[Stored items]
----

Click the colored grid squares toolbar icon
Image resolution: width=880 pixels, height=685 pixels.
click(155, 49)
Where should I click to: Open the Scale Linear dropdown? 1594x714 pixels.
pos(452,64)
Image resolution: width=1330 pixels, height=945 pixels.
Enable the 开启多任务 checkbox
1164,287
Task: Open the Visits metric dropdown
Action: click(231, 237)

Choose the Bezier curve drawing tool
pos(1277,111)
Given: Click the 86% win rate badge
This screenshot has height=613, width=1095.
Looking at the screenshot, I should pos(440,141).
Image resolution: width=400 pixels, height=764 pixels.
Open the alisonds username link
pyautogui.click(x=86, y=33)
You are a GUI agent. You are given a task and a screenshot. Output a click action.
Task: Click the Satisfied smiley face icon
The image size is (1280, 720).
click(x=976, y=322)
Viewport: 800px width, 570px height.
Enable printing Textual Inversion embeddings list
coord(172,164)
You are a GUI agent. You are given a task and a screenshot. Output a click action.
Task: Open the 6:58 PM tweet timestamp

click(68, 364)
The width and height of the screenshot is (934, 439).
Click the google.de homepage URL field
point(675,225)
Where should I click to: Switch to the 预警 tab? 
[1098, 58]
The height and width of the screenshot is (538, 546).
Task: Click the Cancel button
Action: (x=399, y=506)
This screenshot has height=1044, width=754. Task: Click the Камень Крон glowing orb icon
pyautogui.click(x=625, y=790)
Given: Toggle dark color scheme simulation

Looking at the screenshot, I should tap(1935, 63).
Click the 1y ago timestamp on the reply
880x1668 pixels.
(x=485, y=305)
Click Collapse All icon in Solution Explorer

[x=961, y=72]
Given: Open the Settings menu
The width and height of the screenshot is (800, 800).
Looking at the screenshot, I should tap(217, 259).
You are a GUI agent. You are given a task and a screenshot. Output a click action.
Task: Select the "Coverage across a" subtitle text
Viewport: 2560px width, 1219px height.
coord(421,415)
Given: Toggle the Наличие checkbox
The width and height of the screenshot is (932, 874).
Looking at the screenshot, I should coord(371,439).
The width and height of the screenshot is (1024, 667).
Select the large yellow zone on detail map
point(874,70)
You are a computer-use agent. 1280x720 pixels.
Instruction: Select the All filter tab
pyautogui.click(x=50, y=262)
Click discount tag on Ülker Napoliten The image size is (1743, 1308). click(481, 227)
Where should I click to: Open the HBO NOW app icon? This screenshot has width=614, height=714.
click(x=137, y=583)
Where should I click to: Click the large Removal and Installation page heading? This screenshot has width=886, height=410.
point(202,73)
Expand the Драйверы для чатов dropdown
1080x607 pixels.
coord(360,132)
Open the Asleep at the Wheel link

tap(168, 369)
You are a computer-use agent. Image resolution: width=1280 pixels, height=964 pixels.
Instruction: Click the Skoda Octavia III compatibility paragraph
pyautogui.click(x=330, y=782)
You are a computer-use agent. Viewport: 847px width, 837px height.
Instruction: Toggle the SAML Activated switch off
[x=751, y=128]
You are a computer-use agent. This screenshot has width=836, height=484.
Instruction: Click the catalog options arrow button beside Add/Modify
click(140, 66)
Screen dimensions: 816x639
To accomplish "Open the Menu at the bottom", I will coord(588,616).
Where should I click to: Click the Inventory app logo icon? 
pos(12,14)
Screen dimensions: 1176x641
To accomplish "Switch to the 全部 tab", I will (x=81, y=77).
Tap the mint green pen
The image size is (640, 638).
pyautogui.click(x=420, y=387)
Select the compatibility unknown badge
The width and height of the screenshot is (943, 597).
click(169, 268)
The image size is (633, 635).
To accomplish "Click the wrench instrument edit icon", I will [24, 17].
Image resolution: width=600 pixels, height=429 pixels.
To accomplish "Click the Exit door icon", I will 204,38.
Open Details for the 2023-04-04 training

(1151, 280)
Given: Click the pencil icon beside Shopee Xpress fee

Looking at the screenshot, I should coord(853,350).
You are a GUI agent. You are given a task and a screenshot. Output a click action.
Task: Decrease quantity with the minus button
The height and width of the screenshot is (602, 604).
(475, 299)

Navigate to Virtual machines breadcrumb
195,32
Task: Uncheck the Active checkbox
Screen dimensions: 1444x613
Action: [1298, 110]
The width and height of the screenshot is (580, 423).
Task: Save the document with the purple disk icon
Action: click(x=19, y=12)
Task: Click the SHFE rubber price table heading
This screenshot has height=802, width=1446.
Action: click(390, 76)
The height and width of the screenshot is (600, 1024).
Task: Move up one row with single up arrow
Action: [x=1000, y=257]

----

Copy the lines above exactly, leaving every word as it is.

Click the colored grid squares toolbar icon
Image resolution: width=880 pixels, height=685 pixels.
click(155, 49)
Where should I click to: Open the Scale Linear dropdown? 1594x714 pixels.
pos(452,64)
Image resolution: width=1330 pixels, height=945 pixels.
Enable the 开启多任务 checkbox
1164,287
Task: Open the Visits metric dropdown
Action: click(231, 237)

Choose the Bezier curve drawing tool
pos(1277,111)
Given: Click the 86% win rate badge
This screenshot has height=613, width=1095.
Looking at the screenshot, I should pos(440,141).
Image resolution: width=400 pixels, height=764 pixels.
Open the alisonds username link
pyautogui.click(x=86, y=33)
You are a GUI agent. You are given a task and a screenshot. Output a click action.
Task: Click the Satisfied smiley face icon
The image size is (1280, 720).
click(x=976, y=322)
Viewport: 800px width, 570px height.
Enable printing Textual Inversion embeddings list
coord(172,164)
You are a GUI agent. You are given a task and a screenshot. Output a click action.
Task: Open the 6:58 PM tweet timestamp

click(68, 364)
The width and height of the screenshot is (934, 439).
Click the google.de homepage URL field
point(675,225)
Where should I click to: Switch to the 预警 tab? 
[1098, 58]
The height and width of the screenshot is (538, 546).
Task: Click the Cancel button
Action: (x=399, y=506)
This screenshot has height=1044, width=754. Task: Click the Камень Крон glowing orb icon
pyautogui.click(x=625, y=790)
Given: Toggle dark color scheme simulation

Looking at the screenshot, I should tap(1935, 63).
Click the 1y ago timestamp on the reply
880x1668 pixels.
(x=485, y=305)
Click Collapse All icon in Solution Explorer

[x=961, y=72]
Given: Open the Settings menu
The width and height of the screenshot is (800, 800).
Looking at the screenshot, I should tap(217, 259).
You are a GUI agent. You are given a task and a screenshot. Output a click action.
Task: Select the "Coverage across a" subtitle text
Viewport: 2560px width, 1219px height.
coord(421,415)
Given: Toggle the Наличие checkbox
The width and height of the screenshot is (932, 874).
Looking at the screenshot, I should coord(371,439).
The width and height of the screenshot is (1024, 667).
Select the large yellow zone on detail map
point(874,70)
You are a computer-use agent. 1280x720 pixels.
Instruction: Select the All filter tab
pyautogui.click(x=50, y=262)
Click discount tag on Ülker Napoliten The image size is (1743, 1308). click(481, 227)
Where should I click to: Open the HBO NOW app icon? This screenshot has width=614, height=714.
click(x=137, y=583)
Where should I click to: Click the large Removal and Installation page heading? This screenshot has width=886, height=410.
point(202,73)
Expand the Драйверы для чатов dropdown
1080x607 pixels.
coord(360,132)
Open the Asleep at the Wheel link

tap(168, 369)
You are a computer-use agent. Image resolution: width=1280 pixels, height=964 pixels.
Instruction: Click the Skoda Octavia III compatibility paragraph
pyautogui.click(x=330, y=782)
You are a computer-use agent. Viewport: 847px width, 837px height.
Instruction: Toggle the SAML Activated switch off
[x=751, y=128]
You are a computer-use agent. This screenshot has width=836, height=484.
Instruction: Click the catalog options arrow button beside Add/Modify
click(140, 66)
Screen dimensions: 816x639
To accomplish "Open the Menu at the bottom", I will coord(588,616).
Where should I click to: Click the Inventory app logo icon? 
pos(12,14)
Screen dimensions: 1176x641
To accomplish "Switch to the 全部 tab", I will (x=81, y=77).
Tap the mint green pen
The image size is (640, 638).
pyautogui.click(x=420, y=387)
Select the compatibility unknown badge
The width and height of the screenshot is (943, 597).
click(169, 268)
The image size is (633, 635).
To accomplish "Click the wrench instrument edit icon", I will [24, 17].
Image resolution: width=600 pixels, height=429 pixels.
To accomplish "Click the Exit door icon", I will 204,38.
Open Details for the 2023-04-04 training

(1151, 280)
Given: Click the pencil icon beside Shopee Xpress fee

Looking at the screenshot, I should coord(853,350).
You are a GUI agent. You are given a task and a screenshot. Output a click action.
Task: Decrease quantity with the minus button
The height and width of the screenshot is (602, 604).
(475, 299)

Navigate to Virtual machines breadcrumb
195,32
Task: Uncheck the Active checkbox
Screen dimensions: 1444x613
Action: [1298, 110]
The width and height of the screenshot is (580, 423).
Task: Save the document with the purple disk icon
Action: click(x=19, y=12)
Task: Click the SHFE rubber price table heading
This screenshot has height=802, width=1446.
Action: click(390, 76)
The height and width of the screenshot is (600, 1024).
Task: Move up one row with single up arrow
Action: [x=1000, y=257]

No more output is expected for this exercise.